● **TEXT SHOWN**
▬▬▬▬▬▬▬▬▬▬

Đa Kao is an area in the southside of Tân Định ward, it plays a role as administrative centre also a part of the city historic central business district along with some nearby ward. It was a ward (phường) of District 1 in Ho Chi Minh City, Vietnam, but was dissolved following Vietnam's 2025 administrative reforms since July 2025.

==Geography==
Đa Kao Ward located in the north of District 1, borders to:

- Bến Nghé ward to the east by Nguyễn Thị Minh Khai Street
- Tân Định ward to the west by streets of Võ Thị Sáu and Đinh Tiên Hoàng (stretch leading to Bông Bridge)
- Võ Thị Sáu ward, District 3 to the south by Hai Bà Trưng Street
- Ward 1, 2 and 17, Bình Thạnh District to the north by Nhiêu Lộc – Thị Nghè Channel.

The ward had an area of 0,99 km^{2}, with the total population is 21.579 people, and population density is 21.467 person/km^{2}, in 2023.

==History==
The Đa Kao area was originally called by a Vietnamese name that has meaning as Đất Hộ (quartier land or land managed by quartier). Quartier (Hộ) was an administrative unit that existed during the period when the cities of Saigon (changed from Bến Nghé) and Chợ Lớn were merged into the Saigon – Cholon region (Région de Saigon – Cholon; Vùng Sài Gòn – Chợ Lớn) during the French colonial period; this unit was equivalent to the canton level in the provinces. The head of a quartier was called Chief of quartier (Chef de quartier; Hộ trưởng). Đất Hộ was transcribed as Dakao (or Đa Kao) in books, newspapers, and documents during the French colonial period. The name Đa Kao became widely popular in Saigon from the 1950s onwards.

▬▬▬▬▬▬▬▬▬▬

● **DATA SECTION**
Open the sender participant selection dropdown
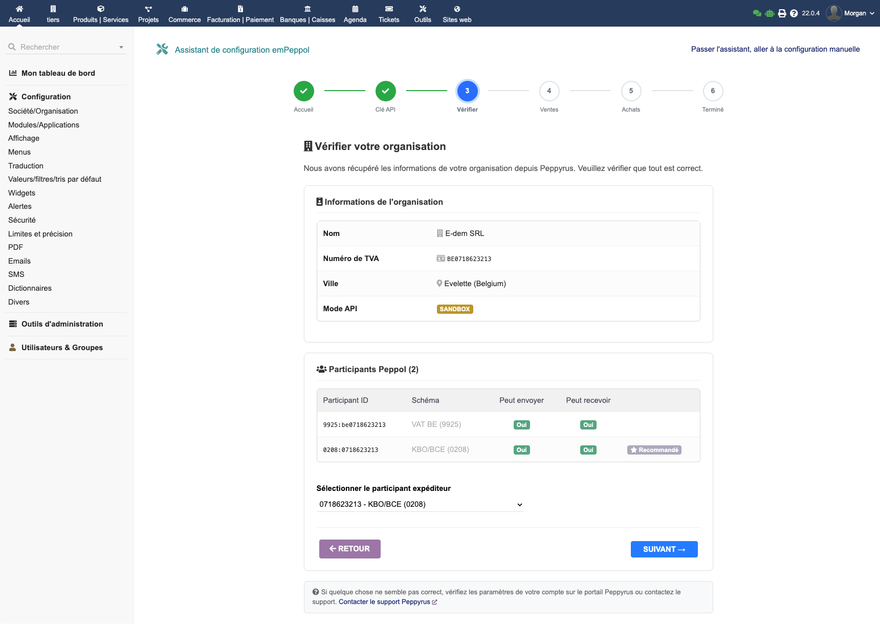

▬▬▬▬▬▬▬▬▬▬

● **TASK DESCRIPTION**
Extend the Đa Kao text with the next part, picking up after its last sentence. The data has no role here.

● **OUTPUT FOR THIS EXERCISE**
At the beginning of the Nguyễn Dynasty, the current Đa Kao ward area was roughly equivalent to Hoà Mỹ hamlet (thôn), Bình Trị commune, Bình Dương district, Tân Bình fu (or prefecture), Phiên An province (later changed as Gia Định). In the 6th year of Gia Long, the Phiên An province headquarters was located in this village, before moving to Quy citadel (the first, biggest and most iconic edition of the Citadel of Gia Định) under the Minh Mạng Dynasty. By the 1860s, when the French planned the City of Saigon, Hoà Mỹ hamlet was changed as a village and was still on the outskirts of the city. In 1881, Hoà Mỹ village was divided into two villages, Hội An and Tân An, but a year later it was merged back into the old one. In 1888, Hoà Mỹ village was officially incorporated into the City of Saigon and divided into quartiers. Currently, in Đa Kao ward, there is a street named Hoà Mỹ and an eponymous temple on the street, also there is a temple named as Tân An, one of the two village split from Hòa Mỹ, on the corner of Nguyễn Bỉnh Khiêm – Nguyễn Văn Thủ (opposite the Tax Branch of District 1).

During the Republic of Vietnam, Đa Kao ward corresponded to Tự Đức ward, District 1, City of Saigon. The ward was named after Tự Đức street, which was named after The Emperor Tự Đức, in the ward at that time (now is Nguyễn Văn Thủ street).

In 1976, Tự Đức ward was dissolved and divided into 3 wards: Ward 5, Ward 6 and Ward 7.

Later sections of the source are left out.